PASSAGE TO READ »
--

Agent Skills went from Anthropic experiment to industry default in roughly twelve months. The clearest articulation of why—and how to ship them safely—is the 62-page whitepaper on Kaggle, authored by Tanvi Singhal, Gabriela Hernandez Larios, Debanshu Das, Lavi Nigam, and Smitha Kolam (curated by Shubham Saboo), with the open spec at agentskills.io.
This is not a vendor pitch. It is a builder's manual for two personas:
- Builders — use skills in Claude Code, Codex, Cursor, ChatGPT
- Developers — write, version, evaluate, and govern skill libraries
If you read one document after our Agent Skills complete guide, make it this one. When you are ready to install, ExplainX hosts a discoverable skills registry at /skills—ranked listings with copy-ready install commands across Claude Code, Cursor, Codex, and compatible agents.

--

SOURCE INFORMATION »
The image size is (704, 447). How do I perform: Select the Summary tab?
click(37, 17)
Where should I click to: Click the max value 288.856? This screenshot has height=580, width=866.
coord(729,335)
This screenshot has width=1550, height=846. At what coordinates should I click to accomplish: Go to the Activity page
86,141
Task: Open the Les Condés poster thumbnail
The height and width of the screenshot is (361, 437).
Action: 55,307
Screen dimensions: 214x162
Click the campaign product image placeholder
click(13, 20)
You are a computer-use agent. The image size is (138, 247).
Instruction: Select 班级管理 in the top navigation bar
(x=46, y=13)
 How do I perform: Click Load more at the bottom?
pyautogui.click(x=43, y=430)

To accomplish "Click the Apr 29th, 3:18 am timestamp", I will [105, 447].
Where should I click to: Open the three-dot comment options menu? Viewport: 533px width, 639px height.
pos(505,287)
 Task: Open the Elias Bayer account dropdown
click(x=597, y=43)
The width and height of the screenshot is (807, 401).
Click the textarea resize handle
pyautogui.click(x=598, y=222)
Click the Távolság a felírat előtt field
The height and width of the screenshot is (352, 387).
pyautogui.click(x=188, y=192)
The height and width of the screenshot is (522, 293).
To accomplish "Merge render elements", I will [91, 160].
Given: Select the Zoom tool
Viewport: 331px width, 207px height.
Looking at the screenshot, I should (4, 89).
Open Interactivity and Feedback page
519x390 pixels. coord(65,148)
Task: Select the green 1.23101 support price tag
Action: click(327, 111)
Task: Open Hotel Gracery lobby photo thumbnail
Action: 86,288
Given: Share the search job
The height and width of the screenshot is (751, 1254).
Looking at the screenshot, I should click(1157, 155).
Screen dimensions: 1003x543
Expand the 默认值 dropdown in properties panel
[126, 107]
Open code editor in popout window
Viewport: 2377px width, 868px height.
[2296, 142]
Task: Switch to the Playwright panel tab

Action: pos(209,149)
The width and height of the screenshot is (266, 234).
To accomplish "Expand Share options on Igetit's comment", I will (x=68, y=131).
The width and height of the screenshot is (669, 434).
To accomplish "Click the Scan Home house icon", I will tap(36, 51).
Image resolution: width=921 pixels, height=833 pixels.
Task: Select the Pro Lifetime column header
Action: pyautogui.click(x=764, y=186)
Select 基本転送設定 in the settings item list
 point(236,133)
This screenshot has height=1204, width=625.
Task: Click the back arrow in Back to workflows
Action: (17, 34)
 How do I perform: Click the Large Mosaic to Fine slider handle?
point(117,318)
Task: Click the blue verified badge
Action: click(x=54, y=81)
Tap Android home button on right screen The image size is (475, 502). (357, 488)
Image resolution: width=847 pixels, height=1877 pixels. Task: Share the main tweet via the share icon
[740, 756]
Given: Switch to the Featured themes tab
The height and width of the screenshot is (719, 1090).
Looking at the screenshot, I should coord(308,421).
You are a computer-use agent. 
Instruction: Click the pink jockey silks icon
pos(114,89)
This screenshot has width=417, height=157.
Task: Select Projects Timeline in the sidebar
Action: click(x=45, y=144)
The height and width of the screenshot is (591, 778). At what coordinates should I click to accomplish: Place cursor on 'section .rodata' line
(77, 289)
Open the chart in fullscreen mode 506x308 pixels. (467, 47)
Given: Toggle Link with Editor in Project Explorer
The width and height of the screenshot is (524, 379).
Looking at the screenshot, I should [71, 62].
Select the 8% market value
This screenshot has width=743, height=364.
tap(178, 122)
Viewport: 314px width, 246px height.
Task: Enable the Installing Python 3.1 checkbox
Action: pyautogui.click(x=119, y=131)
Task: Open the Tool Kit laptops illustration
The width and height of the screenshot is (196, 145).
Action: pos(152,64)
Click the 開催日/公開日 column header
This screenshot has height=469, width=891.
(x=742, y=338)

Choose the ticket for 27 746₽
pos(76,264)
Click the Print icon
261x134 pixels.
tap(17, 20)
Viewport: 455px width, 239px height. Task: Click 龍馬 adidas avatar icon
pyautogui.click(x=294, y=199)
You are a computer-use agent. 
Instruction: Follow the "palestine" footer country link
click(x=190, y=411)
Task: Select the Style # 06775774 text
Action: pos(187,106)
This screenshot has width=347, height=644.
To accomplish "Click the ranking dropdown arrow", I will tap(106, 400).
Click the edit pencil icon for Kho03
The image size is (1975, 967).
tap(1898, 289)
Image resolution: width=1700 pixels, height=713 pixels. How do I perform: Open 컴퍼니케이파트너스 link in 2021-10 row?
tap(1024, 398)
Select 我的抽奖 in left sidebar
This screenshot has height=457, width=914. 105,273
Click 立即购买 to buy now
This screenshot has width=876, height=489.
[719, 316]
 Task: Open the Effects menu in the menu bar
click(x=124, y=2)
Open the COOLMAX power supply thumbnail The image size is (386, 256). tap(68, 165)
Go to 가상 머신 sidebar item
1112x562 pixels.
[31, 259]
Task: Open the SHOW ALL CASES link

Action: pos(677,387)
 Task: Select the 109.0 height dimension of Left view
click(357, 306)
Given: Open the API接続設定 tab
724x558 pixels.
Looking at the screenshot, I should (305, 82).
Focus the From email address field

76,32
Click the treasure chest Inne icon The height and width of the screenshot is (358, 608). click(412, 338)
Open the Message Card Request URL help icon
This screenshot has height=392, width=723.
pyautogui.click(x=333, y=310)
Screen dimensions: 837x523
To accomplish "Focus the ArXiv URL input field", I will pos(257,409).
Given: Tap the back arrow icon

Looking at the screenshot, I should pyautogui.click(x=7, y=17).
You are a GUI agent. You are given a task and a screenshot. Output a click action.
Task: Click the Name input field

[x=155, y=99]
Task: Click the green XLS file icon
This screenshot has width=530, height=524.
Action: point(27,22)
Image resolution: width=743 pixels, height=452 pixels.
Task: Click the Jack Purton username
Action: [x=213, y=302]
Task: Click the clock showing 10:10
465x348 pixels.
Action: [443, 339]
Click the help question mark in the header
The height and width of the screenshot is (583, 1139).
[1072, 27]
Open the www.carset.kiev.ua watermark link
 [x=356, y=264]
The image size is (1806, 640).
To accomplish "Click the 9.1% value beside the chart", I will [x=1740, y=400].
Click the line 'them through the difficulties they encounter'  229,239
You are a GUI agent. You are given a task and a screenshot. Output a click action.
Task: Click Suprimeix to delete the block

--

WORK TO COMPLETE » Name everyone the passage on Agent Skills credits as an author of the 62-page whitepaper.

SOLUTION TO THIS TASK » Tanvi Singhal, Gabriela Hernandez Larios, Debanshu Das, Lavi Nigam, Smitha Kolam